Oesterreichische Volksbanken AG (VBPS), the lender bailed out by Austria three times since 2008, won European Union approval for government support after agreeing to sell or wind down more than a third of its assets.
Volksbanken, whose decade-long, fivefold balance sheet expansion unraveled since 2008, will focus on supporting local cooperative banks under a plan negotiated with the EU, the Brussels-based European Commission said in a statement today. The lender will stop large corporate and real estate financing and subsidiaries not focused on the support functions.
“I welcome the bank’s objective to focus on its core business of providing services to the local and regional” credit cooperatives, European Competition Commissioner Joaquin Almunia said in the statement. “Making sure that banks that received state aid throughout the EU change their business model will help build a healthier financial sector.”
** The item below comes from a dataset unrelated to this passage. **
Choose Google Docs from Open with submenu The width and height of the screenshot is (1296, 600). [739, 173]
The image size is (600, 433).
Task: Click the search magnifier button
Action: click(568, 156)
Austria has spent about 12 billion euros ($15.6 billion) to bail out or support its banks since 2008 and has been told by ratings companies Standard & Poor’s and Moody’s that lenders are the biggest risk to its sovereign creditworthiness. The Alpine nation may miss its 2012 budget target because of additional capital needs at nationalized banks this year.
Volksbanken is responsible for the biggest chunk of taxpayer aid. Its Kommunalkredit unit, then co-owned by Franco- Belgian Dexia SA (DEXB), was nationalized in 2008 and has since required capital and guarantees of 2.2 billion euros. Volksbanken itself received government capital injections of 1.25 billion euros in 2009 and 2012 and an asset guarantee of 100 million euros. Austria owns 43 percent of Vienna-based Volksbanken since a second aid deal in April.
Volksbanken has carved out a segment called “non-core business” that had 12.6 billion euros of assets at the end of June, according to its quarterly report. It has already sold most of its eastern European banks, its property subsidiary, retail lenders it owned directly and a container-leasing unit.
The next biggest hole into which the Austrian government is pumping cash is Hypo Alpe-Adria-Bank International AG, which was nationalized in December 2009 after then-owner BayernLB withdrew its support. Hypo Alpe has been ordered by Austrian bank regulator FMA to raise 1.5 billion euros of fresh capital this year and 700 million euros next year, which aren’t yet provided for in Austria’s budget plan.